07.07.2008 - 10.07.2008
I’ve always had the impression that if you lived in the Big Apple, you can confidently claim that even if you haven’t done it all, at least you’ve seen it all. And after my long-awaited visit to New York, I realized that it was true. I loved New York. It was just like I expected: diverse, cultural and chaotic. New York although at first a bit intimidating to some, won’t fail to fascinate you. Old musty buildings and modern polished skyscrapers seem to get along with each other. The countless billboards, enormous ads, colorful screens and yellow taxis flooding the streets make the city unique. The only disappointment was, we looked and looked, hoping to see some landmarks from Sex and the City, and lots of fashion conscious gorgeous looking people, to no avail. So we decided that half of what we saw in our beloved TV series was in fact B.S. The good news is, we managed to quickly get over that, and moved on.
The easiest building we could get to the day we arrived to get a bird view of the city was Rockefeller tower, on top of which you get an amazing view of all the madness and beauty. Madame Tussuad's Wax Museum was interesting although it was too packed with visitors trying to take a photo of themselves holding/kissing/groping their favorite star. Time’s Square and Wall Street each lived up to their reputation, while the Statue of Liberty looked on from the middle of nowhere.
To my surprise and contentment, we found out that there was no sale tax on clothes priced under hundred dollars, which, because of the weak American dollar, makes New York a shopping paradise for Canadians.
Our second stop was Washington DC. We visited the Capitol Hill as well as some of the one thousand not-so-great-looking memorials and monuments soaring up in every corner. Washington, DC is green and looks clean (well, the main streets) but it lacks charm and a welcoming personality. In short, it’s boring, just like its Canadian counterpart, Ottawa. The highlight of the trip to Washington DC was watching a scruffy man camping in front of the Capitol Hill, dozing away his 12th days of huger strike to express his opposition to Iraq war and the potential war with Iran.
Our third stop was Philadelphia, which looked historic and friendly, with a feeling of a little town just getting a little bigger. The old traffic lights, small little restaurants and the picturesque city hall, the biggest and tallest in the U.S. were nice to see. We had looked forward to getting on an open-topped double-decker city tour bus, but had to, frowningly, settle for a single-deck bus, which turned out to be for the better because it started pouring and people on the double-decker buses rushed in and crammed inside the lower level while we watched. One of those guilty pleasures!
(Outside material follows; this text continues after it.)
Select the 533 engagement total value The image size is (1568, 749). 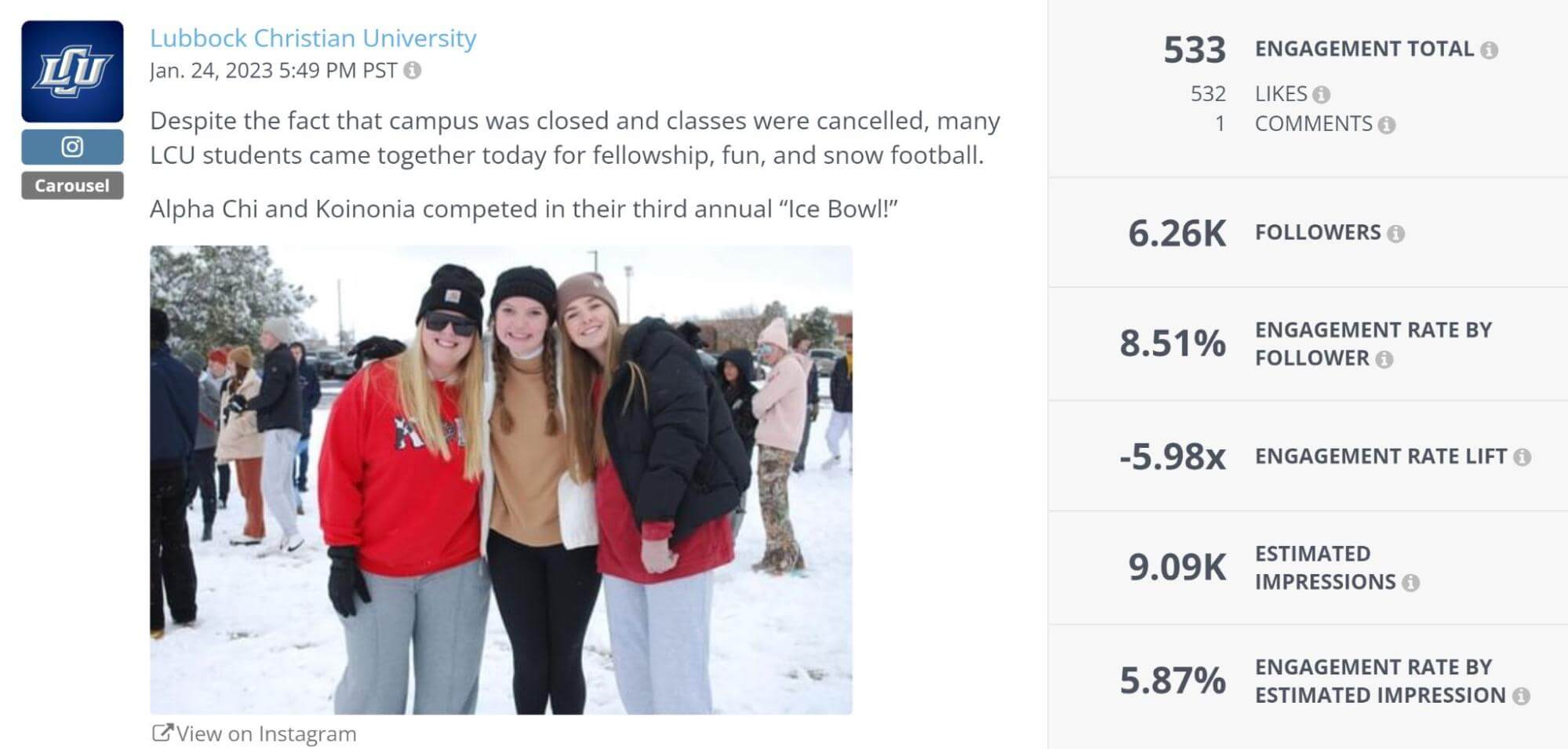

Our last stop was beautiful and romantic Atlantic city which is the second biggest casino/gambling city in the U.S.A. Romantic perhaps because of the beach/beach-front bars/restaurants, and beautiful because of the neon lights of the casinos and the waterfront street and upscale shopping mall where we saw a brilliant water show. It was amazing to see a dull little fountain turned into a fascinating dance of water with light and music.
On the way back to Montreal, we had a short visit to the Woodbury factory outlet, the biggest in North America. But we were disappointed by the prices and the styles. We wished we had shopped more in NYC instead. So we decided that we should start planning occasional weekend trips to NYC for the sole purpose of shopping. Whether or not it will actually happen, I’m not sure, because I’m now back in Korea and well, the future is a mystery.